_PROBLEM REQUIREMENTS_
Print, exactly as they stand, the lines below from the one that has "2003 (233, 440)" to the one that has "What are your", inclusive, leaving out the pictures.

========

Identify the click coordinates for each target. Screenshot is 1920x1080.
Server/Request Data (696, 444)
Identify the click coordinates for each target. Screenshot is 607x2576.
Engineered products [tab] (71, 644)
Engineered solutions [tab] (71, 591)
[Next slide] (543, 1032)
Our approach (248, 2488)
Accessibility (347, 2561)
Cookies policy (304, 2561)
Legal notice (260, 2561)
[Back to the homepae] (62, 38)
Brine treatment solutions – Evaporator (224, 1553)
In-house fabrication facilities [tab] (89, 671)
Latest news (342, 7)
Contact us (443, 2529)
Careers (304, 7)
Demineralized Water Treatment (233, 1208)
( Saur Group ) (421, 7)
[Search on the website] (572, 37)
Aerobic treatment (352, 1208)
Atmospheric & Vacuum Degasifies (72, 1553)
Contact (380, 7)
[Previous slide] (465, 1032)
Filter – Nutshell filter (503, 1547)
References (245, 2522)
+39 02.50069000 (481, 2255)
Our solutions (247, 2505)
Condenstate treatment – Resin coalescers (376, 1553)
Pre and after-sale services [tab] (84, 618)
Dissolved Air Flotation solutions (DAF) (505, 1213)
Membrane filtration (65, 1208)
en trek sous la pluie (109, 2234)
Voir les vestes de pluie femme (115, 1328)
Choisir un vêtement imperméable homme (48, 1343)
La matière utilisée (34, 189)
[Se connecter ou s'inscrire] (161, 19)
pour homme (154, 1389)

========

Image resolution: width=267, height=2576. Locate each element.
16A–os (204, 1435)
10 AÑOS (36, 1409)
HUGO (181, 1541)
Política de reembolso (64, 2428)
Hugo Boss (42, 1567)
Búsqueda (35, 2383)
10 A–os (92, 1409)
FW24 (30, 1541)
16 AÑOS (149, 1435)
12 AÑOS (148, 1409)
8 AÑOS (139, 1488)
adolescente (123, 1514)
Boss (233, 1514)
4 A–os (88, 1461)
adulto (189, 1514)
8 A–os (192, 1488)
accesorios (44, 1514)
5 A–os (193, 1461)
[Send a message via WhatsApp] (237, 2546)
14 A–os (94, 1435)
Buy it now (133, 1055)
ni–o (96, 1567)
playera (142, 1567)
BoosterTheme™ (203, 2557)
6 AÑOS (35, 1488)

========

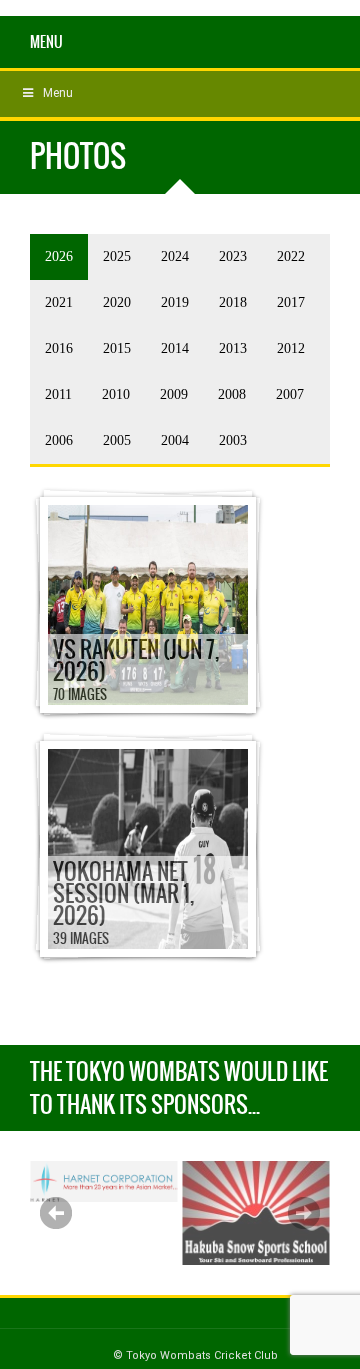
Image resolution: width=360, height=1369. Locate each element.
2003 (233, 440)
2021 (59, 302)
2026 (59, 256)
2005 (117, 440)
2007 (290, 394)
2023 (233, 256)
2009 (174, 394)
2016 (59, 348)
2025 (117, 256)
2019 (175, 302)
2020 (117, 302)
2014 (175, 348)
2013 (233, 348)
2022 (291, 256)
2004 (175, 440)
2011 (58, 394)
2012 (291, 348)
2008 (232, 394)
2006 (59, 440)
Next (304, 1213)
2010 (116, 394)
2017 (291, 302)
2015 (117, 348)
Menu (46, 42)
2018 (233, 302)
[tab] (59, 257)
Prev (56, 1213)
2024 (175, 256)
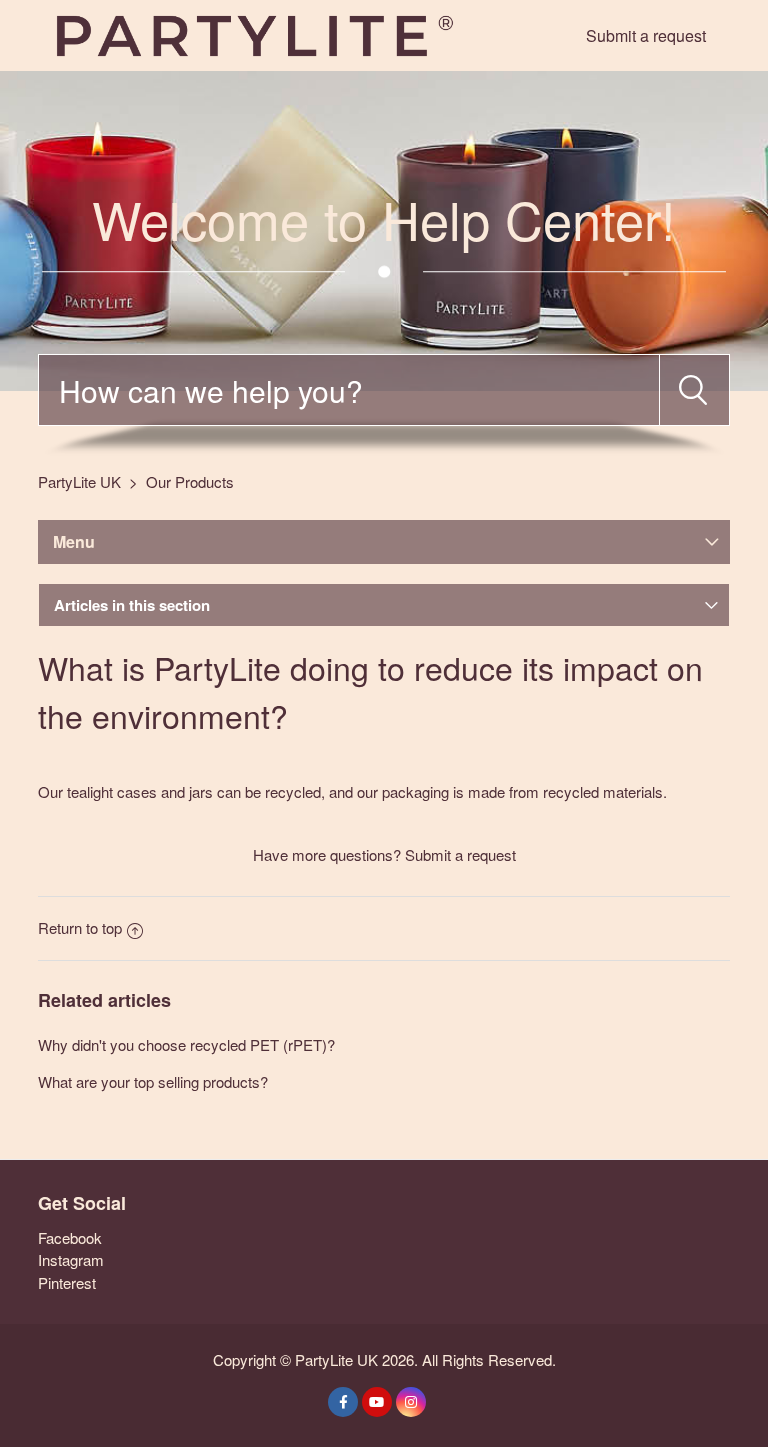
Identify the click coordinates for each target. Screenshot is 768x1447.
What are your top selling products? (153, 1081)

========

_YOUR SOLUTION_
2003 (233, 440)
2021 (59, 302)
2026 (59, 256)
2005 (117, 440)
2007 (290, 394)
2023 (233, 256)
2009 (174, 394)
2016 (59, 348)
2025 (117, 256)
2019 (175, 302)
2020 (117, 302)
2014 (175, 348)
2013 (233, 348)
2022 (291, 256)
2004 (175, 440)
2011 (58, 394)
2012 (291, 348)
2008 (232, 394)
2006 (59, 440)
Next (304, 1213)
2010 (116, 394)
2017 (291, 302)
2015 (117, 348)
Menu (46, 42)
2018 (233, 302)
[tab] (59, 257)
Prev (56, 1213)
2024 (175, 256)
Identify the click coordinates for each target. Screenshot is 768x1447.
What are your top selling products? (153, 1081)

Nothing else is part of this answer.